A judge has dismissed the manslaughter charge against Daniel Penny over the death of a homeless man on a New York City subway after jurors deadlocked twice in one day.
Penny faced a charge of manslaughter in addition to criminally negligent homicide in the death of Jordan Neely, who Penny held in a chokehold for about six minutes on a New York City subway in 2023.
Earlier Friday the judge urged jurors to keep deliberating and read them an Allen charge — an instruction urging them to make every possible effort to reach a verdict.
Criminally negligent homicide carries punishments ranging from probation to up to four years in prison.
Prosecutor Dafna Yoran remarked that “it would be a crazy result to have a hung jury” just because they can’t get to the second count.
Penny’s lawyers say he was protecting himself and other subway riders from a volatile, mentally-ill man who was making alarming remarks and gestures. Prosecutors say Penny reacted far too forcefully to someone he perceived as a peril, not a person.
On May 1, 2023, Penny, a former member of the Marine Corps, put Neely in a chokehold for nearly six minutes, after Neely boarded a Manhattan subway train and began shouting aggressively at passengers.
Witnesses described Neely yelling to the subway passengers that he didn’t have food and water and didn’t care if he went to back to jail.
Penny, as well as some of his fellow passengers, claimed Neely also said he was willing to kill.
Prosecutors argued in the criminal trial, which began in October, that Penny’s initial attempt to defend his fellow passengers was understandable and “even laudable,” but that the architecture student went too far and used lethal force unnecessarily.

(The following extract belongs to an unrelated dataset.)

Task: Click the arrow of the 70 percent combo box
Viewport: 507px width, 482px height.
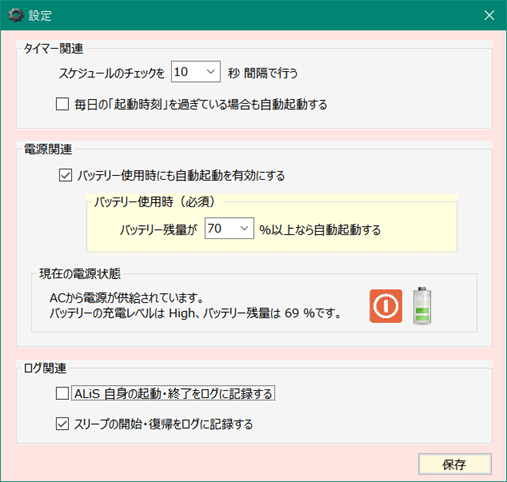Action: [244, 228]
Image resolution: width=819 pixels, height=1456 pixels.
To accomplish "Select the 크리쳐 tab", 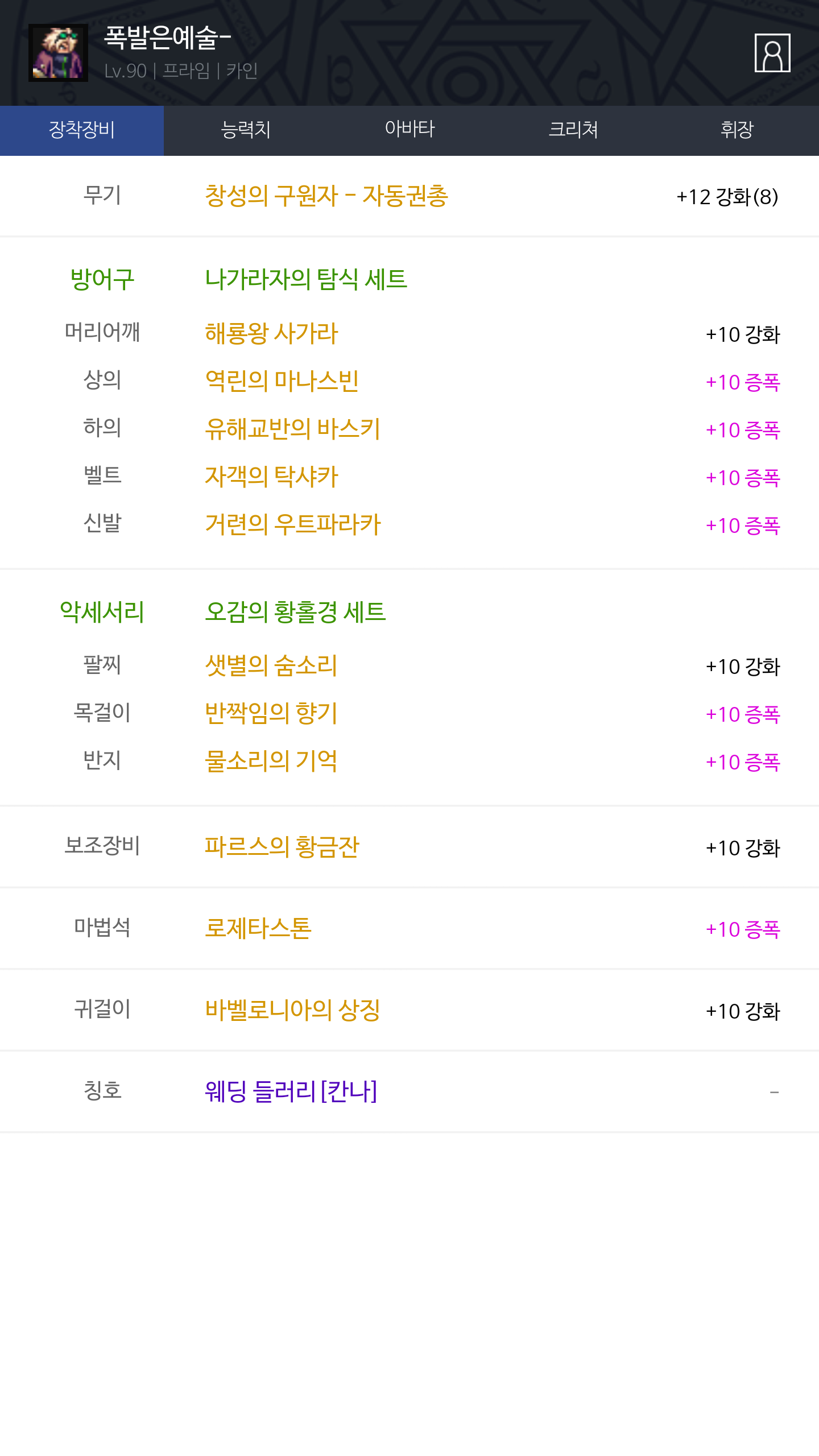I will point(573,130).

They said he continued to hold Neely after some passengers exited the train and Neely stopped moving for nearly a minute.
“You obviously cannot kill someone because they are crazy and ranting and looking menacing, no matter what it is that they are saying,” Yoran told jurors during closing arguments on Monday.
The defense, meanwhile, has argued that other factors could explain Neely’s death, like the man’s use of synthetic marijuana, his schizophrenia, and his genetic predisposition to sickle cell ailments.
They framed Penny’s intervention as a heroic attempt to save his fellow passengers.
“Daniel Penny was the one who moved to protect them,” defense attorney Steven Raiser said during closing arguments.
“Why? Because he had something the others didn’t. Something unique to him.”
The Associated Press contributed reporting.